The new report shows that continued challenges with providing and accessing essential TB services resulted in many people with TB not being diagnosed and treated.

The reported number of people newly diagnosed with TB fell from 7.1 million in 2019 to 5.8 million in 2020, the report said.

There was a partial recovery to 6.4 million in 2021, but this was still well below pre-pandemic levels.

According to WHO, reductions in the reported number of people diagnosed with TB suggest that the number of people with undiagnosed and untreated TB has grown.

This is resulting first in an increased number of TB deaths and more community transmission of infection and then, with some lag-time, increased numbers of people developing TB.

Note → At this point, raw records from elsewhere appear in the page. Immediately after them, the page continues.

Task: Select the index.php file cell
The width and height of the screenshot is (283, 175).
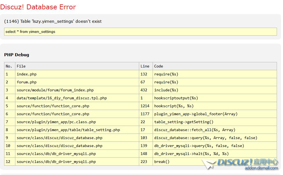Action: (27, 74)
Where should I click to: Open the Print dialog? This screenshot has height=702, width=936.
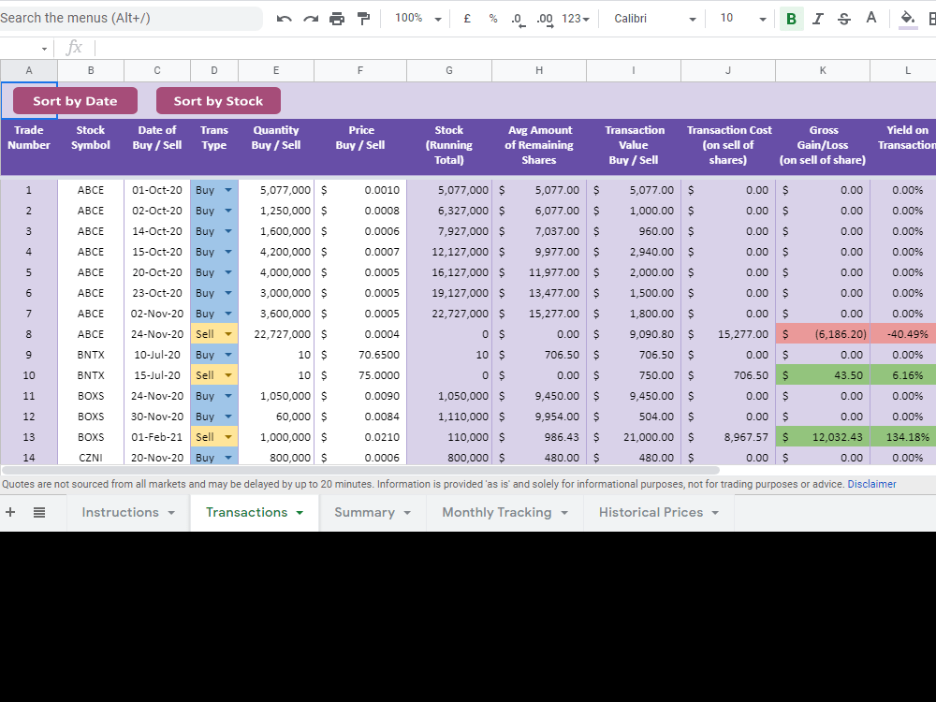pos(337,18)
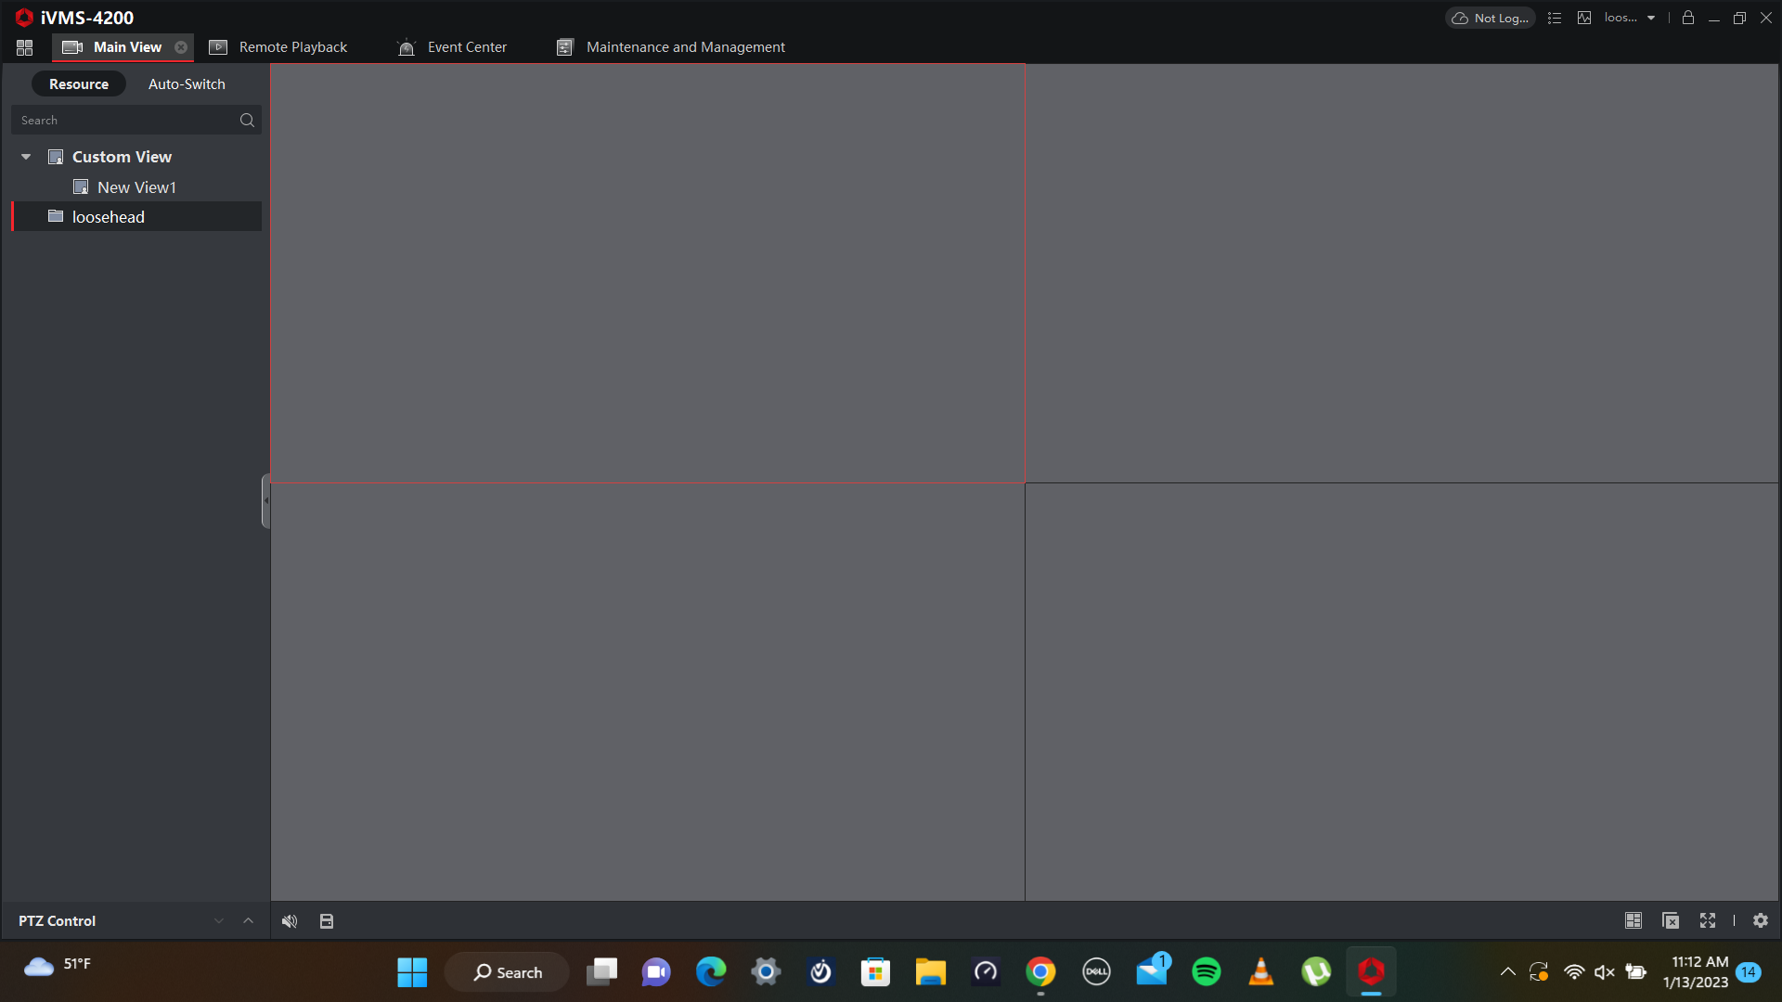This screenshot has width=1782, height=1002.
Task: Collapse the Custom View tree node
Action: click(x=26, y=157)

It said the number of people provided with treatment for RR-TB and multidrug-resistant TB (MDR-TB) has also declined between 2019 and 2020.

The reported number of people started on treatment for RR-TB in 2021 was 161 746, only about one in three of those in need.

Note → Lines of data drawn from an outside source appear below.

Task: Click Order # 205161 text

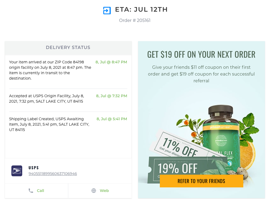Action: (x=135, y=20)
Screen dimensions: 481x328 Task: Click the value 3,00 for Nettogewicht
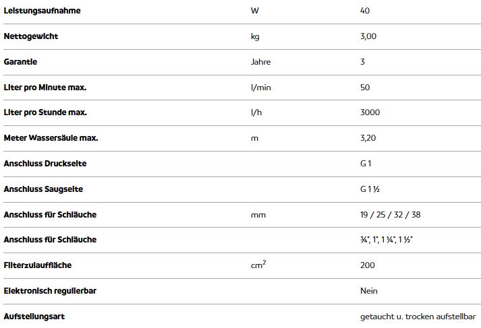[368, 36]
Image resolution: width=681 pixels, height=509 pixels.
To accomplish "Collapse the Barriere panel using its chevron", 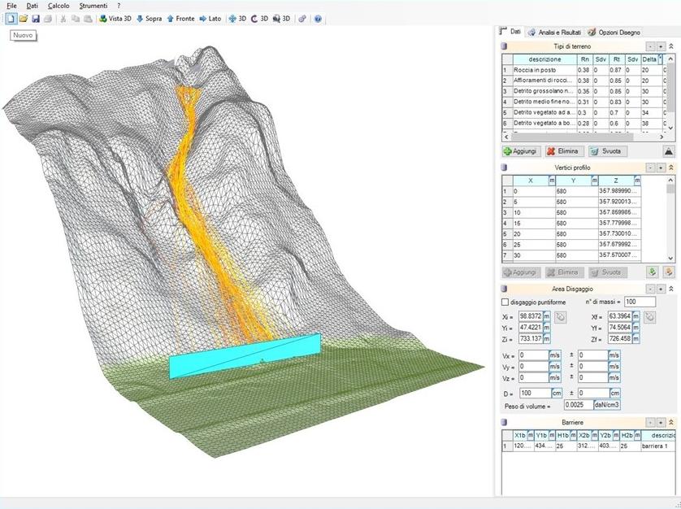I will [671, 423].
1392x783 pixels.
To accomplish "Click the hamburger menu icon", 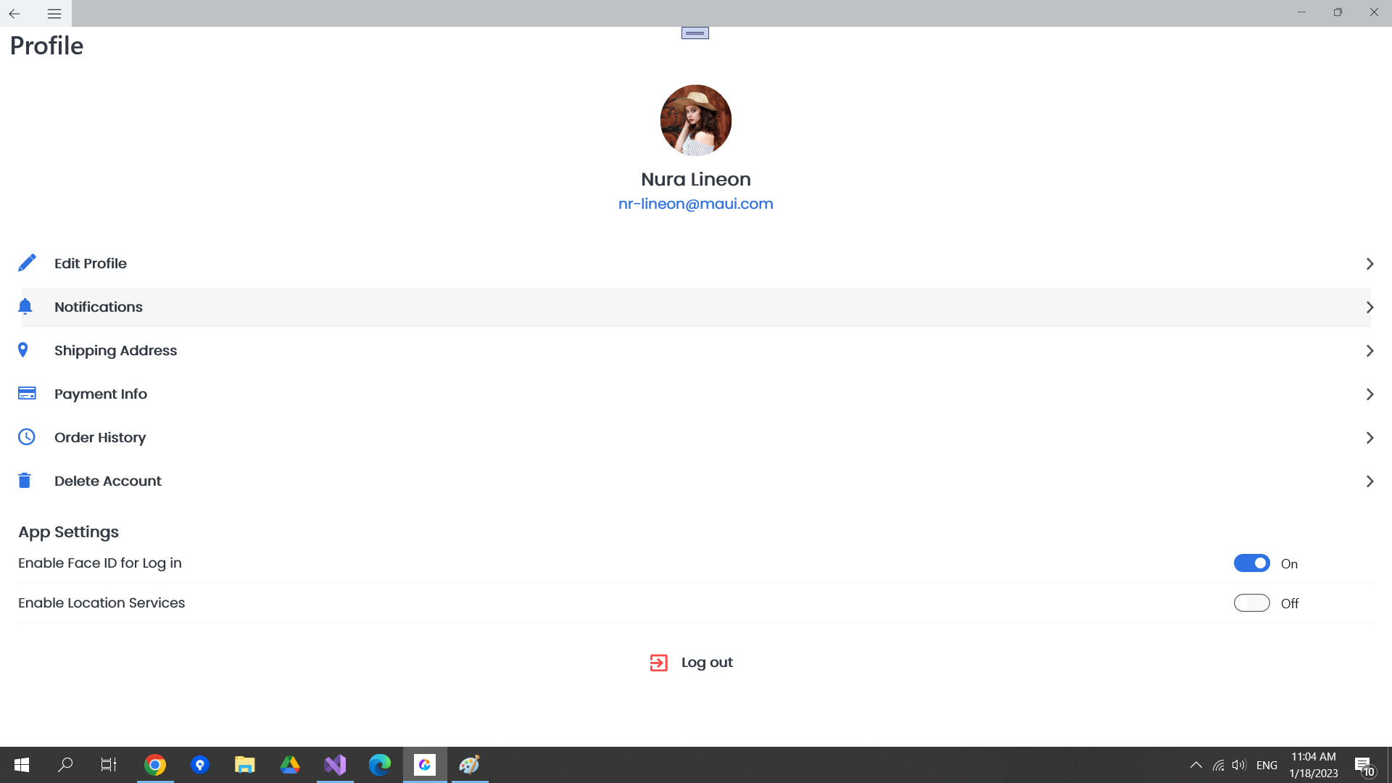I will pyautogui.click(x=54, y=13).
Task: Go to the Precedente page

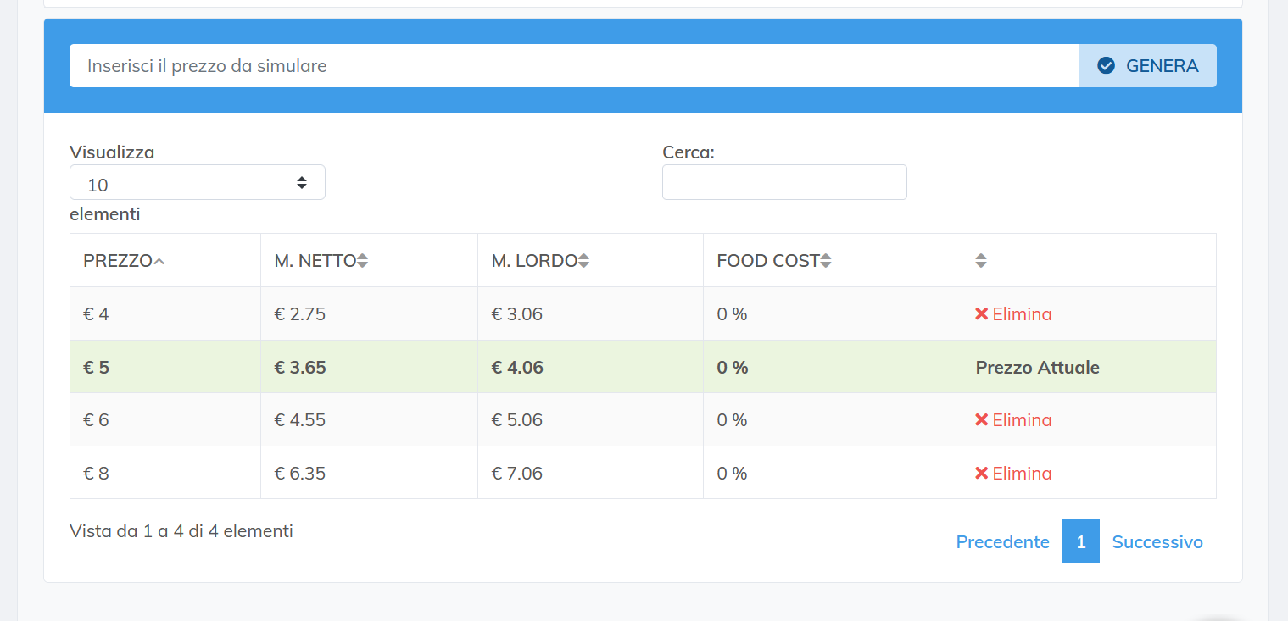Action: pyautogui.click(x=1002, y=542)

READ ALSO: What Nigeria must do to eradicate Tuberculosis by 2030 – Health experts


The Director of WHO’s Global TB Programme, Tereza Kasaeva, said the global report provides important new evidence.

Ms Kasaeva said this makes a strong case for the need to join forces and urgently redouble efforts to get the TB response back on track to reach TB targets and save lives.

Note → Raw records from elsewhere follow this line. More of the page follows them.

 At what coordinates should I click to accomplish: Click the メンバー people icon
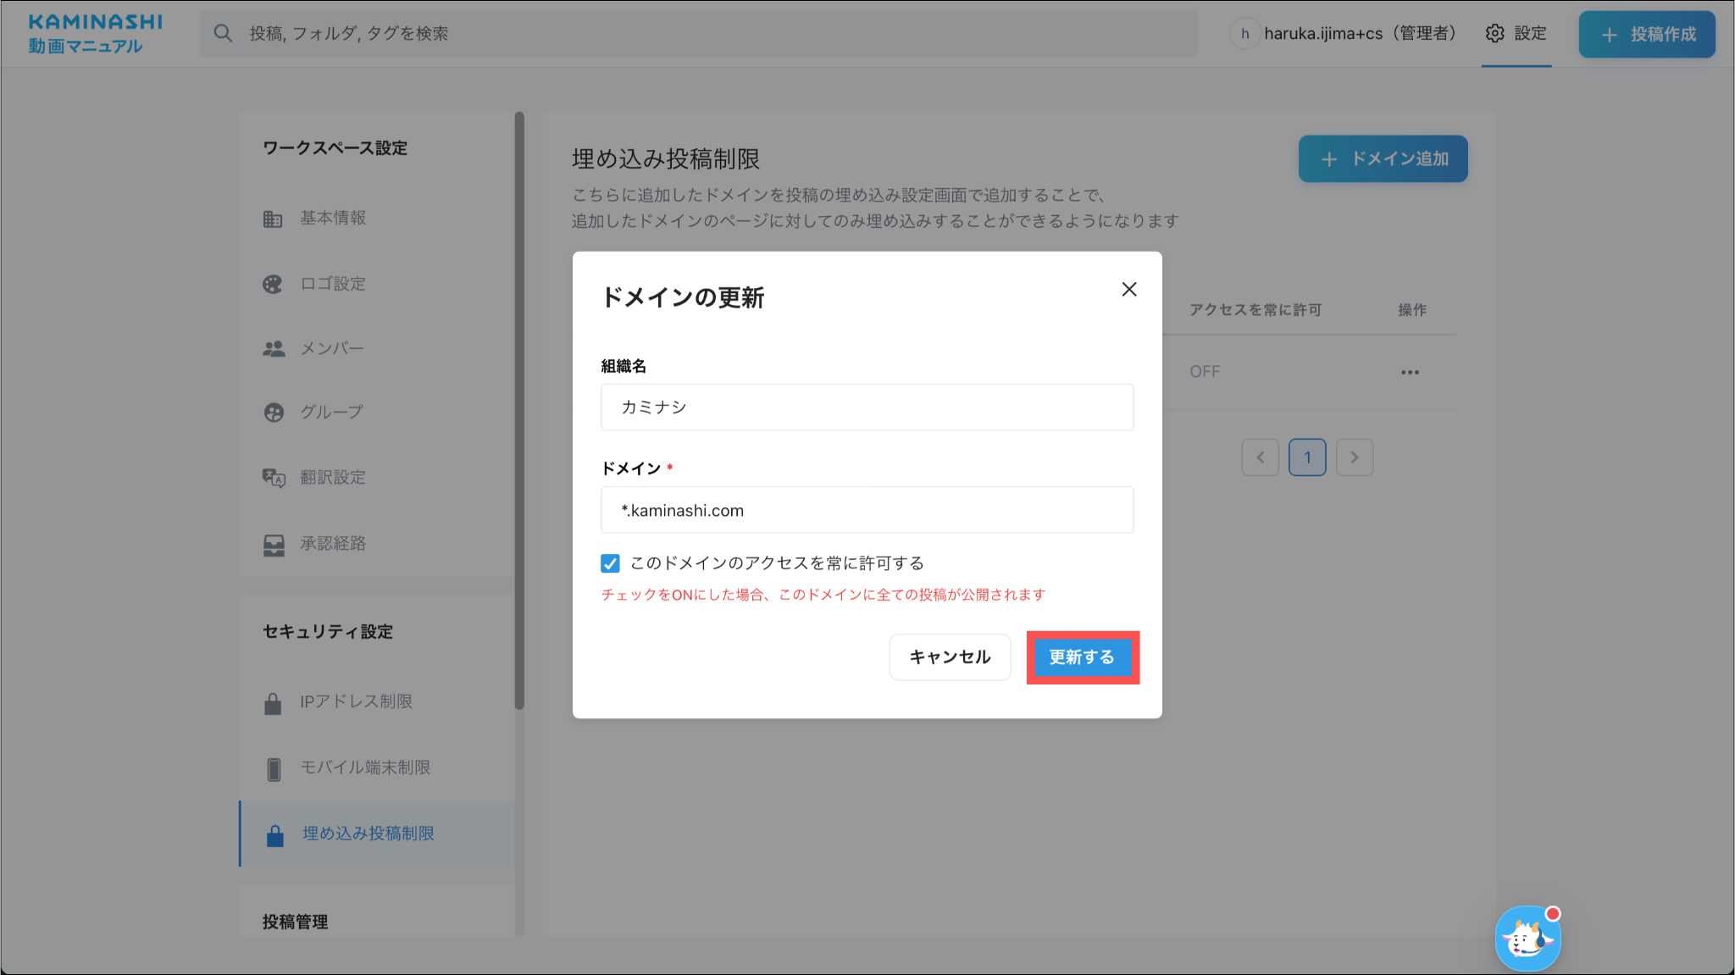pos(273,349)
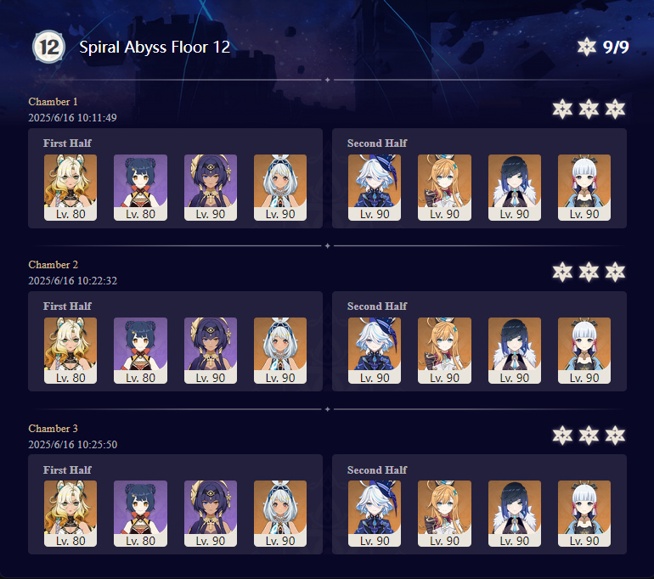Click blue-black-haired fur-collar character in Chamber 2 Second Half
Screen dimensions: 654x579
coord(515,351)
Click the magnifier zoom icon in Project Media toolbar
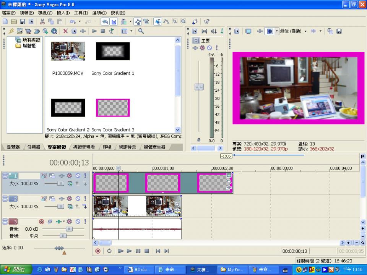 pos(141,31)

She said this will be an essential tool for countries, partners, and civil society as they review progress and prepare for the 2nd UN High-Level Meeting on TB mandated for 2023.

Little gains

The report shows that 26.3 million people were treated for TB between 2018 and 2021.

It indicates that the number of people provided with TB preventive treatment rebounded in 2021 to close to 2019 levels, but the cumulative total of 12.5 million between 2018 and 2021 was still far from the target of 30 million by the end of 2022.

It also shows that TB preventive treatment for people living with HIV has far surpassed the global target of six million in the period 2018-2022, reaching more than 10 million in only four years.

“Seven countries – India, Nigeria, South Africa, Uganda, the United Republic of Tanzania, Zambia and Zimbabwe – collectively accounted for 82 per cent of those started on preventive treatment in 2021.

“Seven high TB burden countries in the region – Ethiopia, Kenya, Lesotho, Namibia, South Africa, the United Republic of Tanzania and Zambia- have reached or surpassed the 2020 milestone of a 20 per cent reduction in the TB incidence rate compared with 2015.”